Faild put to /_ingest/pipeline with custom json

hjfeng1988 · June 25, 2018, 8:08am

I write a cutstom josn file refer to filebeat6.3.0 modues config file /usr/share/filebeat/module/system/syslog/ingest/pipeline.json

{
   "description": "Pipeline for parsing /var/log/cmd.log.",
   "processors": [{
     "grok": {
       "field": "message",
           "ignore_missing": true,
       "patterns":[
         "%{SYSLOGTIMESTAMP:cmd.timestamp} %{DATA:cmd.hostname} %{USER:cmd.login_user}\\[%{POSINT:cmd.pid}\\]: %{DATA:cmd.tty} \\(%{IP:cmd.login_ip}\\) %{USER:cmd.run_user} %{DATA:cmd.pwd} # %{GREEDYDATA:cmd.command}"
       ]
     }
   }, {
     "remove": {
       "field": "message"
     }
   }, {
     "date": {
       "field": "cmd.timestamp",
       "target_field": "@timestamp",
       "formats": [
         "MMM  d HH:mm:ss",
         "MMM dd HH:mm:ss"
       ],
       {< if .convert_timezone >}"timezone": "{{ beat.timezone }}",{< end >}
       "ignore_failure": true
     }
   }]
 }

When I run curl -H 'Content-type:application/json' -XPUT 'http://172.16.2.97:9200/_ingest/pipeline/cmd_log?pretty' -d@cmd_log.json,I get error log:

{
   "error" : {
     "root_cause" : [
       {
         "type" : "parse_exception",
         "reason" : "Failed to parse content to map"
       }
     ],
     "type" : "parse_exception",
     "reason" : "Failed to parse content to map",
     "caused_by" : {
       "type" : "json_parse_exception",
       "reason" : "Unexpected character ('{' (code 123)): was expecting double-quote to start field name\n at [Source: org.elasticsearch.transport.netty4.ByteBufStreamInput@56ffa838; line: 1, column: 614]"
     }
   },
   "status" : 400
 }

Then i delete the line {< if .convert_timezone >}"timezone": "{{ beat.timezone }}",{< end >} in my config cmd_log.json, It curl -XPUT correct,How can I fix it well with keyword {< if .convert_timezone >}"timezone": "{{ beat.timezone }}",{< end >}.

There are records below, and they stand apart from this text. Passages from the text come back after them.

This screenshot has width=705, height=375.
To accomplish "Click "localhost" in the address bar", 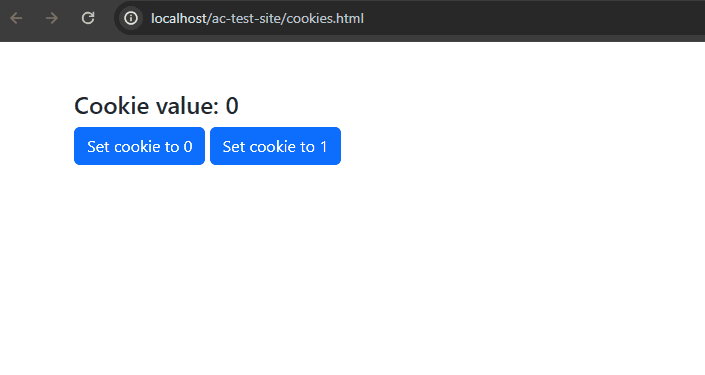I will click(178, 18).
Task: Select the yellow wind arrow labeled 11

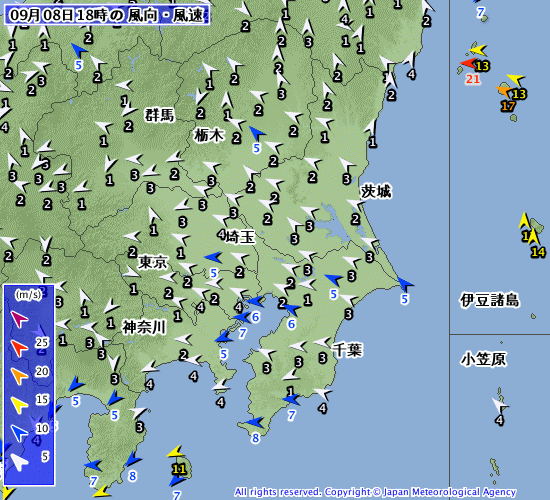Action: [176, 452]
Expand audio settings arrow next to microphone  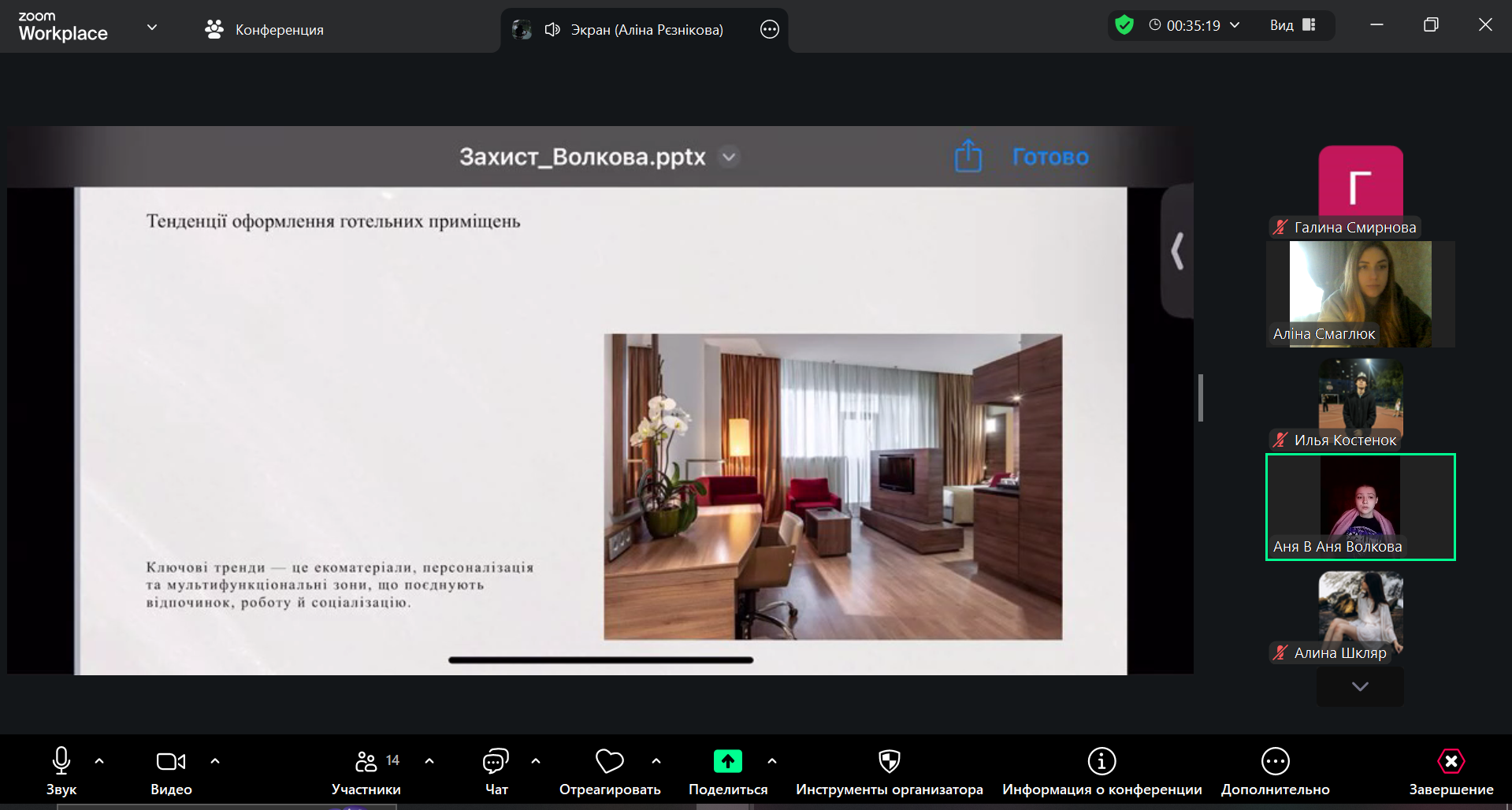pyautogui.click(x=99, y=761)
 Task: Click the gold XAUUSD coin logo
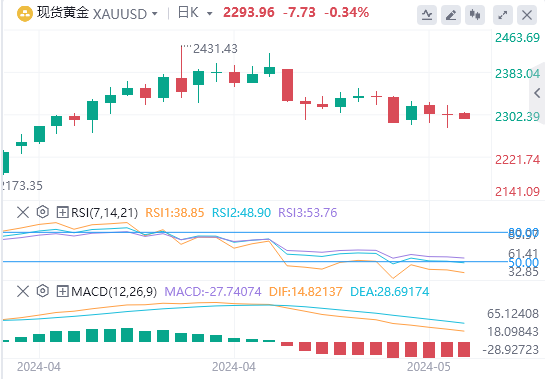click(x=25, y=14)
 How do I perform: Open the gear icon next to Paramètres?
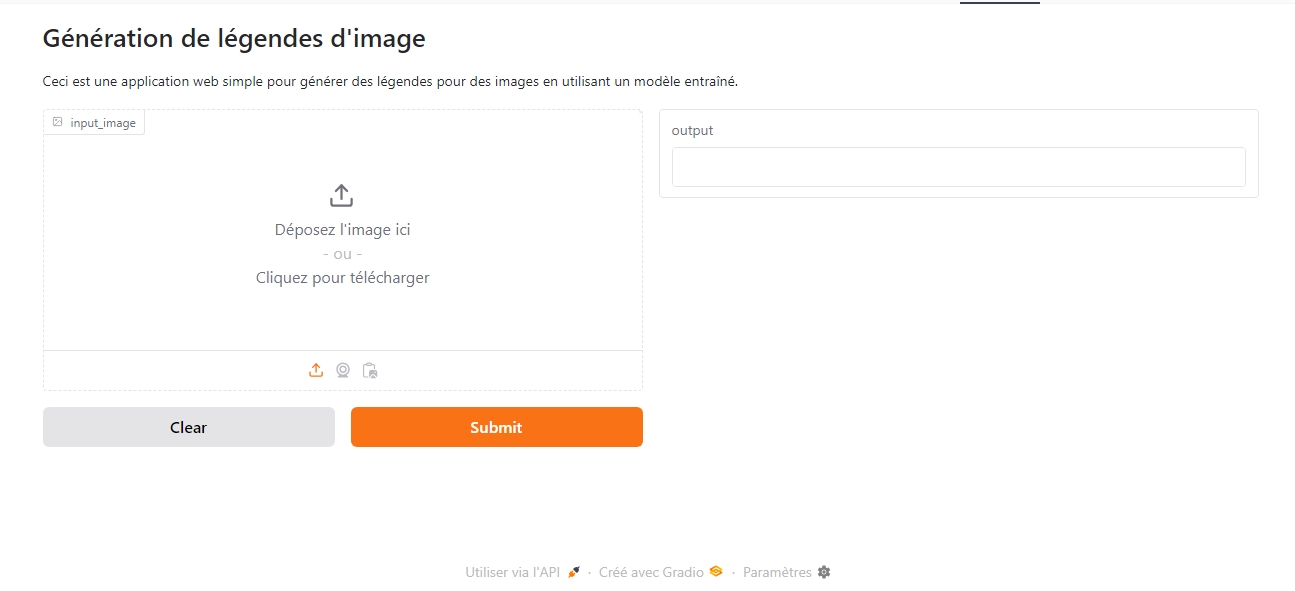click(x=824, y=572)
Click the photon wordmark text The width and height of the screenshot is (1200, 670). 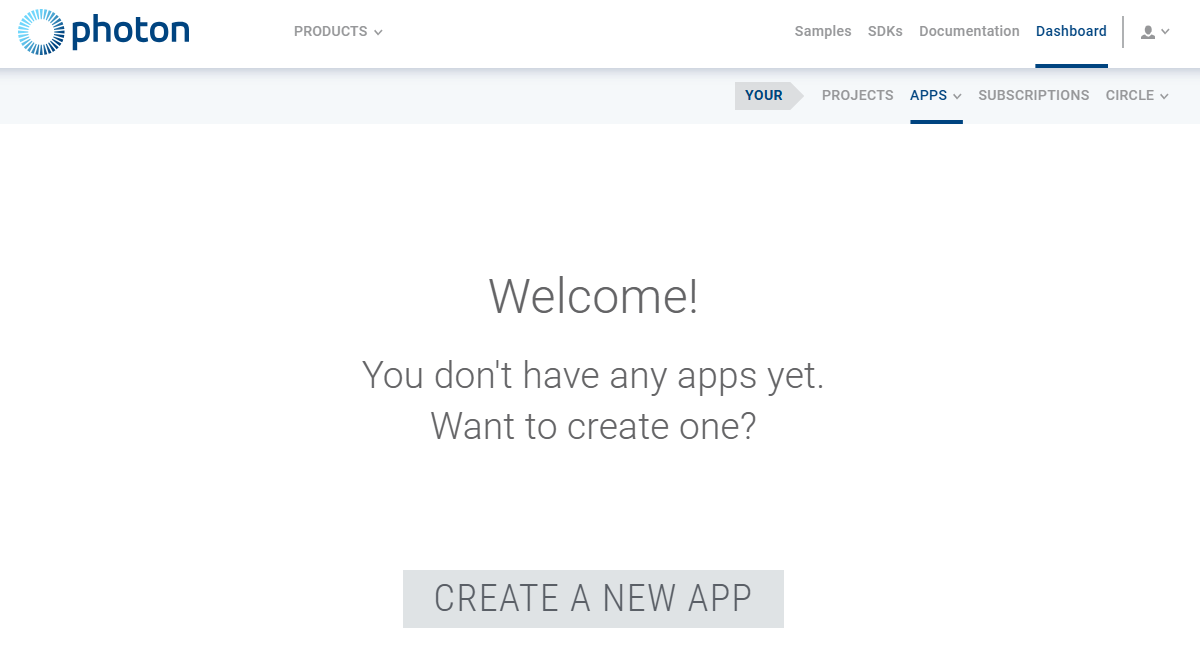click(130, 31)
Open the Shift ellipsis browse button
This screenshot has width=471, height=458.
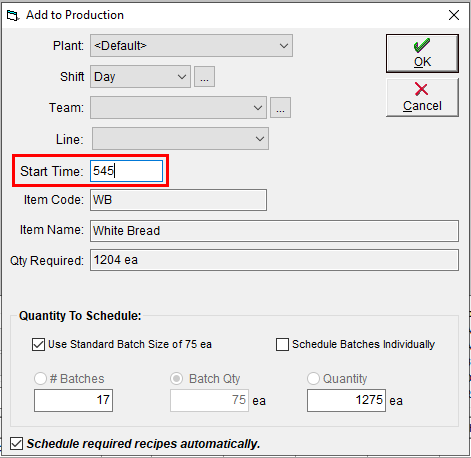[x=204, y=77]
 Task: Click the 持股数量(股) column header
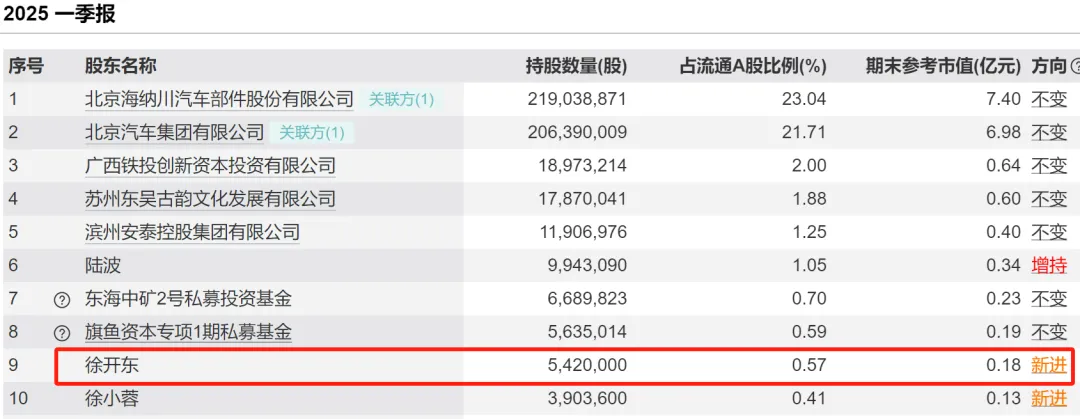tap(576, 67)
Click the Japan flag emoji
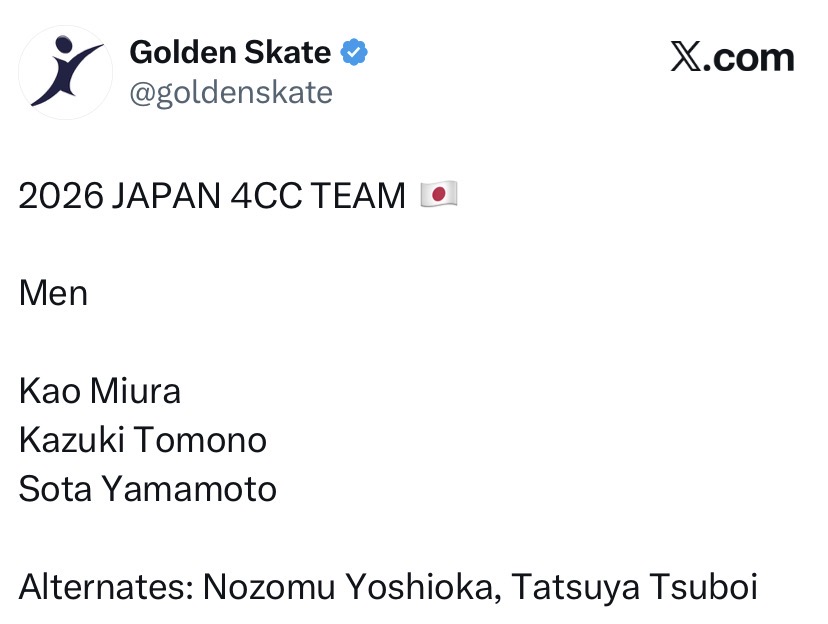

jsoriano · June 25, 2018, 10:31am

Hi @hjfeng1988,

Module pipelines distributed with filebeat can contain templates that are interpreted by filebeat on setup. If you use these files as base to create your own pipelines you have to replace these templates by the expected result.
In this case, this template adds the timezone if it needs to be converted. If you have enabled convert_timezone in your module configuration replace this line with "timezone": "{{ beat.timezone }}",. If you didn't enable it, just remove the line.

hjfeng1988 · June 26, 2018, 2:10am

hi @jsoriano,
How can i enalbe convert_timezone in my module configuration detail,My cmd_log.json path is /usr/share/filebeat/cmd_log.json,Is there any suggestion to the path of json file.

jsoriano · June 26, 2018, 8:14am

There are some modules, like the system one, that allow to set this convert_timezone setting. You would need it if your server uses a local timezone and you want to collect it in UTC.

hjfeng1988 · June 27, 2018, 8:28am

Hi @jsoriano,
Thanks a lot, My timezone isn't UTC,I think it best delete the line.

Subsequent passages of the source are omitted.